In this instance, it is best to defer any invasive dental treatment until you can better assess the situation. It would be reasonable to suggest to the patient that you can both monitor the tooth together going forwards, perhaps supported by taking clinical photographs today. The potential for BDD in this case makes the provision of invasive dental treatment risky and unwise; people with BDD often report high levels of dissatisfaction with treatment, with over 90% of procedures producing no change in BDD symptoms.11 While this condition remains a possibility, it is wise to restrict yourself to monitoring and reassurance.

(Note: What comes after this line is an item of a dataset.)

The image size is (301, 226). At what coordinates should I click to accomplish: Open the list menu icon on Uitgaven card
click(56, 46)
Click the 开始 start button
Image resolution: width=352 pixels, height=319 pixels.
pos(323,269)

The risk of suicide is generally higher in the early stages of all mental health disorders, and this is especially true of psychosis. There is no widely accepted standard for assessing suicide risk, but there is evidence demonstrating that asking about a patient's suicide risk does not increase their suicidal ideation.18 When considering communicating to another healthcare practitioner about a patient's mental wellbeing, an awareness of their suicide risk can be valuable information. Questions should include whether there has been any previous suicidal behaviour, if the patient has any current thoughts or plans, or if they are experiencing any feelings of hopelessness or significant stressors.18

This appointment would be best spent exploring what we have discussed above and how the patient feels about her need for treatment. Additionally, an onward referral to a mental health professional is indicated. It would be sensible to ask the patient for consent to communicate with her general medical practitioner and explore potential referral to psychiatric services via this pathway. This can be a difficult conversation to navigate and should be approached sensitively.